╭──

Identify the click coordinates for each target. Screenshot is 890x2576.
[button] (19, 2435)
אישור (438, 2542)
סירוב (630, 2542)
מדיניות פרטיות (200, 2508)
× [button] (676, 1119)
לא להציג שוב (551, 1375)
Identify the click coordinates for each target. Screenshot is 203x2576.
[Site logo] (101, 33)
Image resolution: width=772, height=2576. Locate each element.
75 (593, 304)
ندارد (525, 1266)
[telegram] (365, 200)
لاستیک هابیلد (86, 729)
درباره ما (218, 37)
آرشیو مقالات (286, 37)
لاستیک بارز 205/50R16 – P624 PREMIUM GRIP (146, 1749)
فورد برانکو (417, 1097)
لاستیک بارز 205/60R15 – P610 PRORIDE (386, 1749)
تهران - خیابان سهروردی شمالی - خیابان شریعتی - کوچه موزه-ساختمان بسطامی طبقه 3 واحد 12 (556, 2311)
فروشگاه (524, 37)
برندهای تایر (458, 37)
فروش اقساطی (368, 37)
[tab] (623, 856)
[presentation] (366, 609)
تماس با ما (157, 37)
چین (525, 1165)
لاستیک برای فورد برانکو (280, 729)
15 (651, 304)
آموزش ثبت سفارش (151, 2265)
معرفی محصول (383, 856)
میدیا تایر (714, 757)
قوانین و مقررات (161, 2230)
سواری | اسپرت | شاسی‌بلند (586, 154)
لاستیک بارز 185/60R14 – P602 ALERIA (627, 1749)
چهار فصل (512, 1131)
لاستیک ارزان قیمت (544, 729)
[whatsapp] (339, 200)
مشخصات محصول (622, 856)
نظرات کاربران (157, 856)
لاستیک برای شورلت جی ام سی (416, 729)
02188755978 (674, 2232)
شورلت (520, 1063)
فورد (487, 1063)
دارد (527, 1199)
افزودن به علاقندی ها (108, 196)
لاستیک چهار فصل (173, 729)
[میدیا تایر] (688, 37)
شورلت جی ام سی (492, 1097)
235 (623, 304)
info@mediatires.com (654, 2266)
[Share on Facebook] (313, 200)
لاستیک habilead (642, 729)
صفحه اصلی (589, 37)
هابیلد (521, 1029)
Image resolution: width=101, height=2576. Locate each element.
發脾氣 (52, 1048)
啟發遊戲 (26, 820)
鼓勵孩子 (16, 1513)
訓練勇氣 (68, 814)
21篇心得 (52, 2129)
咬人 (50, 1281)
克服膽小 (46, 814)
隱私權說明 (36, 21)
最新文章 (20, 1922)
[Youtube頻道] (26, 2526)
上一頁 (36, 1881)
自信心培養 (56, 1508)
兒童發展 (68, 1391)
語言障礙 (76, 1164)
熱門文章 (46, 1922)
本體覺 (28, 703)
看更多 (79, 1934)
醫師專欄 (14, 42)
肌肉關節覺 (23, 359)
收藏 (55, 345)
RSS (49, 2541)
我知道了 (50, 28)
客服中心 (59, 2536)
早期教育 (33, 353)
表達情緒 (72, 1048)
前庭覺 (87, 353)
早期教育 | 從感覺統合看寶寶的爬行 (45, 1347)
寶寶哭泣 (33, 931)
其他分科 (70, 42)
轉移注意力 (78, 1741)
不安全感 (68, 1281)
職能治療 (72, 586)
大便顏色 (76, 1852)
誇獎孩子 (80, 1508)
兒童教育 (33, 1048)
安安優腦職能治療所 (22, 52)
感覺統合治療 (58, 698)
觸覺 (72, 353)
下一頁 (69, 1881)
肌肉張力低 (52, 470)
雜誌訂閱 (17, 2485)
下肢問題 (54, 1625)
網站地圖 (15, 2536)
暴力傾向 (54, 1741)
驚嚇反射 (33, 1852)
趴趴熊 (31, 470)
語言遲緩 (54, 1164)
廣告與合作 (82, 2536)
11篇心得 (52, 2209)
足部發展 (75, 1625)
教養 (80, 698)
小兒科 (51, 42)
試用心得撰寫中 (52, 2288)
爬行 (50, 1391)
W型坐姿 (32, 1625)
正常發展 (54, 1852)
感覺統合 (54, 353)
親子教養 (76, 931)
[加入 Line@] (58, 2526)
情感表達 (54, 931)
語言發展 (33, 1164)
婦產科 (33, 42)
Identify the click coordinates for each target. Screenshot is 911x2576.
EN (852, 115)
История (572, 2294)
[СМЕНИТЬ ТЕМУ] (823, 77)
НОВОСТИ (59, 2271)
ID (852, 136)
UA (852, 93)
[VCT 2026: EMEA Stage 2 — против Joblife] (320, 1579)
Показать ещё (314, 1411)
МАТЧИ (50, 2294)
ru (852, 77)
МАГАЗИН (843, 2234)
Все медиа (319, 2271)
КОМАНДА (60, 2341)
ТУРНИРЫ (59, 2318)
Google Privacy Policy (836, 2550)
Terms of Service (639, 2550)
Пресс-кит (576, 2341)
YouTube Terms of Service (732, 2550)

╰──

What the answer should hold is an exact copy of each line from the one containing "情感表達 (54, 931)" to the final line of the listing above.

Response –
情感表達 (54, 931)
語言發展 (33, 1164)
婦產科 (33, 42)
Identify the click coordinates for each target. Screenshot is 911x2576.
EN (852, 115)
История (572, 2294)
[СМЕНИТЬ ТЕМУ] (823, 77)
НОВОСТИ (59, 2271)
ID (852, 136)
UA (852, 93)
[VCT 2026: EMEA Stage 2 — против Joblife] (320, 1579)
Показать ещё (314, 1411)
МАТЧИ (50, 2294)
ru (852, 77)
МАГАЗИН (843, 2234)
Все медиа (319, 2271)
КОМАНДА (60, 2341)
ТУРНИРЫ (59, 2318)
Google Privacy Policy (836, 2550)
Terms of Service (639, 2550)
Пресс-кит (576, 2341)
YouTube Terms of Service (732, 2550)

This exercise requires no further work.